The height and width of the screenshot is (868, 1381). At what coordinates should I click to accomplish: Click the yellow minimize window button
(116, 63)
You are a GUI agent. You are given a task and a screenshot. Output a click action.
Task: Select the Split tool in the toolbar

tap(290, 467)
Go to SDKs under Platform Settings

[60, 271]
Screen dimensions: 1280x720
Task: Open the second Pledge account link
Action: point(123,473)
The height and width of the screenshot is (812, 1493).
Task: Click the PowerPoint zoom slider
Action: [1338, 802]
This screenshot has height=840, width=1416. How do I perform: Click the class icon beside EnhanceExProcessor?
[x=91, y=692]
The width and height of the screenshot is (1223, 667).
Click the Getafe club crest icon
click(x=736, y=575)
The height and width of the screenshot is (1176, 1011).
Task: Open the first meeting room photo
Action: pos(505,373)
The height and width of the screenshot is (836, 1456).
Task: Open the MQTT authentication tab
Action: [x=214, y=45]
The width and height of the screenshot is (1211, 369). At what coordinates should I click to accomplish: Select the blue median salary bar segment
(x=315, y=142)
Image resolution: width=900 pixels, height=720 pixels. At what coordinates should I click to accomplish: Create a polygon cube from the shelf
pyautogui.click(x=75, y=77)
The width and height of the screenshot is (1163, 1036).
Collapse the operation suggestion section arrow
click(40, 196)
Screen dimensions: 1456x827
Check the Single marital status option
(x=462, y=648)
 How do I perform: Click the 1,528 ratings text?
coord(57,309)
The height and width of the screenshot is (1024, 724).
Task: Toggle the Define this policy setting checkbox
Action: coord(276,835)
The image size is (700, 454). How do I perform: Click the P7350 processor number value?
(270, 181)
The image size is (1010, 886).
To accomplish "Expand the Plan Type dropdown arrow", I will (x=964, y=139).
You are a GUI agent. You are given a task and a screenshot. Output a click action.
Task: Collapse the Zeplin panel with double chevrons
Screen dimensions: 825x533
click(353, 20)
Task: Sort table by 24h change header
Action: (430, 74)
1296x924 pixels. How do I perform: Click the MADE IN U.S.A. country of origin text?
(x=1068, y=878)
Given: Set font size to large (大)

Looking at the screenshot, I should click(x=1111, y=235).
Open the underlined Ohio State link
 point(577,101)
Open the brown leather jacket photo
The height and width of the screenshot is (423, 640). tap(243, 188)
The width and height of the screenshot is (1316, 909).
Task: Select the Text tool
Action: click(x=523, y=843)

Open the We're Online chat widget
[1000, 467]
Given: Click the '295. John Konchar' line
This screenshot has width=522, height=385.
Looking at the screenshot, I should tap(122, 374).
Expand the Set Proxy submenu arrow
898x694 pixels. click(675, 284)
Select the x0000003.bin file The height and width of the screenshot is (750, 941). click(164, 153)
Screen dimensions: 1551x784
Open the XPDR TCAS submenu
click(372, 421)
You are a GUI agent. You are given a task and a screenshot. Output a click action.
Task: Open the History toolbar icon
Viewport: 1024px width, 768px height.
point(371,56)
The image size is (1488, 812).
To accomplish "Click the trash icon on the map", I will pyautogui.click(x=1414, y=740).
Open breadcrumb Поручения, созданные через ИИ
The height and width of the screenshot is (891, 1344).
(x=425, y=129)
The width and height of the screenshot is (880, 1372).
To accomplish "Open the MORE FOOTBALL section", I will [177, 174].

--

Can you give all the records above again with "How do I perform" switched to "How would I perform" and nothing else changed?

Response below
The height and width of the screenshot is (868, 1381). At what coordinates should I click to accomplish: Click the yellow minimize window button
(116, 63)
You are a GUI agent. You are given a task and a screenshot. Output a click action.
Task: Select the Split tool in the toolbar

tap(290, 467)
Go to SDKs under Platform Settings

[60, 271]
Screen dimensions: 1280x720
Task: Open the second Pledge account link
Action: point(123,473)
The height and width of the screenshot is (812, 1493).
Task: Click the PowerPoint zoom slider
Action: [1338, 802]
This screenshot has height=840, width=1416. How would I perform: Click the class icon beside EnhanceExProcessor?
[x=91, y=692]
The width and height of the screenshot is (1223, 667).
Click the Getafe club crest icon
click(x=736, y=575)
The height and width of the screenshot is (1176, 1011).
Task: Open the first meeting room photo
Action: pos(505,373)
The height and width of the screenshot is (836, 1456).
Task: Open the MQTT authentication tab
Action: [x=214, y=45]
The width and height of the screenshot is (1211, 369). At what coordinates should I click to accomplish: Select the blue median salary bar segment
(x=315, y=142)
Image resolution: width=900 pixels, height=720 pixels. At what coordinates should I click to accomplish: Create a polygon cube from the shelf
pyautogui.click(x=75, y=77)
The width and height of the screenshot is (1163, 1036).
Collapse the operation suggestion section arrow
click(40, 196)
Screen dimensions: 1456x827
Check the Single marital status option
(x=462, y=648)
 How would I perform: Click the 1,528 ratings text?
coord(57,309)
The height and width of the screenshot is (1024, 724).
Task: Toggle the Define this policy setting checkbox
Action: coord(276,835)
The image size is (700, 454). How would I perform: Click the P7350 processor number value?
(270, 181)
The image size is (1010, 886).
To accomplish "Expand the Plan Type dropdown arrow", I will (x=964, y=139).
You are a GUI agent. You are given a task and a screenshot. Output a click action.
Task: Collapse the Zeplin panel with double chevrons
Screen dimensions: 825x533
click(353, 20)
Task: Sort table by 24h change header
Action: (430, 74)
1296x924 pixels. How would I perform: Click the MADE IN U.S.A. country of origin text?
(x=1068, y=878)
Given: Set font size to large (大)

Looking at the screenshot, I should click(x=1111, y=235).
Open the underlined Ohio State link
 point(577,101)
Open the brown leather jacket photo
The height and width of the screenshot is (423, 640). tap(243, 188)
The width and height of the screenshot is (1316, 909).
Task: Select the Text tool
Action: click(x=523, y=843)

Open the We're Online chat widget
[1000, 467]
Given: Click the '295. John Konchar' line
This screenshot has width=522, height=385.
Looking at the screenshot, I should tap(122, 374).
Expand the Set Proxy submenu arrow
898x694 pixels. click(675, 284)
Select the x0000003.bin file The height and width of the screenshot is (750, 941). click(164, 153)
Screen dimensions: 1551x784
Open the XPDR TCAS submenu
click(372, 421)
You are a GUI agent. You are given a task and a screenshot. Output a click action.
Task: Open the History toolbar icon
Viewport: 1024px width, 768px height.
point(371,56)
The image size is (1488, 812).
To accomplish "Click the trash icon on the map", I will pyautogui.click(x=1414, y=740).
Open breadcrumb Поручения, созданные через ИИ
The height and width of the screenshot is (891, 1344).
(x=425, y=129)
The width and height of the screenshot is (880, 1372).
To accomplish "Open the MORE FOOTBALL section", I will [177, 174].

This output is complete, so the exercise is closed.